Concert magistral de l’un des plus grands pianistes vivants
La Quinzaine Musicale de San Sébastian réserve toujours des surprises et en ce 10 août, celle-ci fut de taille. On savait pertinemment qu’un concert de Grigori Sokolov ne ressemblait à rien d’autre mais on ne s’attendait pas à un tel choc.
Sous les dorures du théâtre néo-renaissance Victoria Eugenia, le pianiste russe qui a l’habitude de ne jamais dévoiler son programme à l’avance, débuta par la partita°1 en si bémol majeur de Jean-Sébastien Bach. Il faut dire que l’on n’avait pas entendu cette pièce interprétée ainsi depuis bien longtemps. Le pianiste construisit lentement son édifice personnel, embarquant l’auditeur dans un voyage musical totalement déconcertant où le rythme hallucinant de l’allemande n’eut de beauté que cette sarabande qui restera certainement dans toutes les mémoires. En guise de conclusion, la gigue exprima une joie de vivre qu’éprouva très certainement – malgré l’image de sévérité qui lui colle à la peau – Jean-Sébastien Bach.
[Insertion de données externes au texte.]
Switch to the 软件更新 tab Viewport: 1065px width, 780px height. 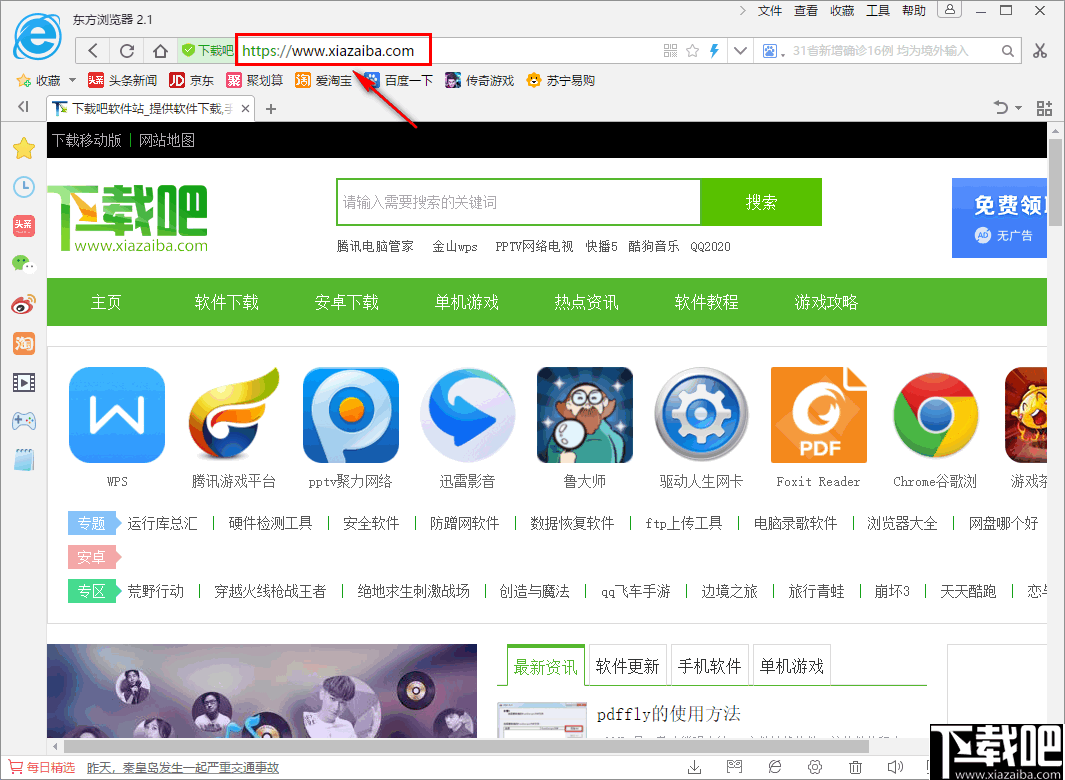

Si les programmes des concerts de Sokolov peuvent parfois apparaître déroutant en mêlant pièces baroques et romantiques, ces dernières ne servent en fait qu’à construire l’atmosphère de son univers pianistique dans lequel le pianiste entraîne jusqu’à l’ivresse des auditeurs comblés. Preuve en fut une nouvelle fois avec la sonate n°7 de Beethoven dans laquelle il laissa exploser toute la passion du jeune compositeur, étendant le tempo du second mouvement jusqu’à la rupture. En alternant férocité et sensibilité, Sokolov fit monter une émotion qui nous a bouleversés.
Déjà bien éprouvé, le spectateur n’était pas au bout de ses émotions car la sonate en la mineur de Schubert fut un choc. Avec Sokolov, cette musique raconte une histoire, elle évoque un destin, une époque et traduit parfaitement ce sentiment de nostalgie libéré de toute forme de regret ou de tragédie. Grâce à son toucher si exceptionnel, celui qui remporta le concours Tchaïkovski en 1966 à 16 ans seulement, délivra une partition d’une générosité rare. Revenant à quatre reprises pour offrir à un public ravi d’autres moments de communion et de bonheur, Grigori Sokolov prouva que la musique n’est pas jouée pour être écoutée mais bel et bien pour être aimée.